The building is an angular layout that brings together three building volumes under a sloping roof, which in scale responds to the surroundings by dropping from three floors furthest south to two floors in the far north. The angular building creates three new outdoor urban and learning spaces in conjunction with the neighboring buildings: The Plaza, the study garden and a front garden.
The Plaza becomes an important destination that brings together the surrounding institutions and users. The Plaza incorporates greenery in the form of two large cracks in the poured concrete; merging the urban scale with the human scale. In dry weather, the triangulated depressions offer seating in the green. During rainfall, the recesses act as natural infiltration and retention basins to relieve the sewers.
To the west, around existing trees, a quiet green garden space called study garden is formed, for learning, reflection and contemplation; while to the south a more semi-public space front garden is established with direct access from the classrooms on the ground floor.
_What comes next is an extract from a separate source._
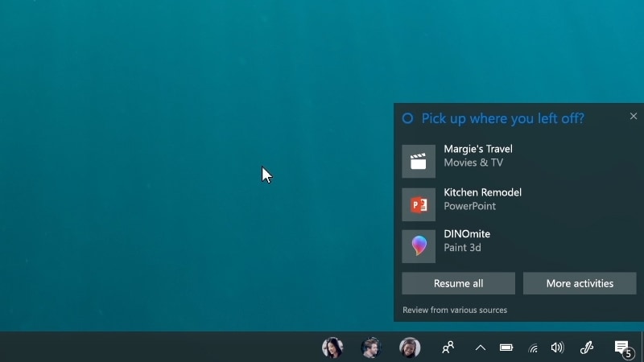Open the Wi-Fi network icon
Screen dimensions: 644x362
[x=532, y=348]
An incision into the building volume towards the Plaza produces a dramatic architectural idiom for the school. The roof overhang forms a covered outdoor space, which mediates the transition to the lower buildings to the north, and clearly highlights the school’s main entrance and “shop fronts” on the ground floor where the various educations and their work is made visible.
The learning spaces that are the building’s backbone are organized around a unifying common space that also serves as a flexible learning environment. The learning spaces are grouped 2 and 2 so as to create direct access to the common space from all learning spaces in the school.
The building is designed for general use, and the learning spaces are designed so that the physical environment supports and matches varied, flexible and contemporary learning principles. Built-in seating / study niches in the facade brings quality to the spaces, and inspires alternative, more unconventional uses. Mobile furnishings can quickly transform the learning space for various teaching situations.The common study spaces also offers varied physical environments to work in, from the double-height rooms facing the garden, suitable for workshop-like uses, to a student café space for informal gatherings of students, to dedicated study corners of quieter and more intimate character – and each individual learning space in itself is designed for numerous setups and spatial uses.
The facades are differentiated by orientation, showcasing how the constructions, sustainable initiatives and installation principles are fully adapted and integrated with the architectural concept: The glazed facades feature integrated niches and deep reveals that provide shading for the facade architecture, which plays on gravity and ease using massive pre-fabricated fibre cement facade panels in combination with tall, bronze-anodized perforated aluminum shutters which add warmth and variation to the composition.